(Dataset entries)
<<<<
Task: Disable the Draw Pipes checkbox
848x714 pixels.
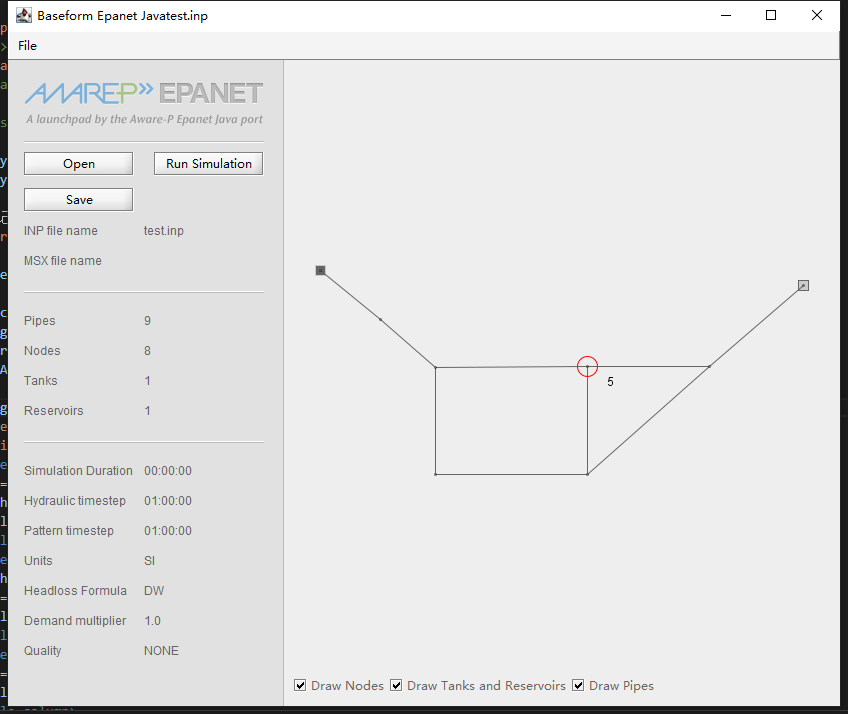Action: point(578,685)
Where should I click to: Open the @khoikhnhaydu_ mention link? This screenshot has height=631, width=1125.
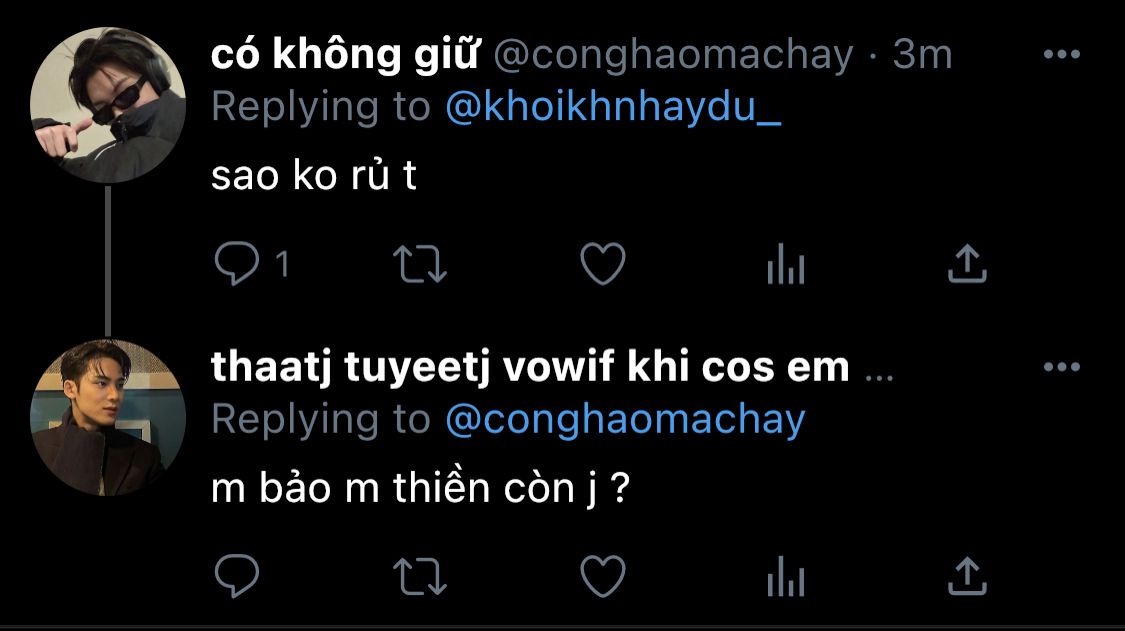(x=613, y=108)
>>>>
### What you have to do
Please restate word for word the lines above, starting with the line that holds "Where should I" and ending with the final line of the records, while leaving out pictures.

### Written solution
Where should I click to: Open the @khoikhnhaydu_ mention link? This screenshot has height=631, width=1125.
(x=613, y=108)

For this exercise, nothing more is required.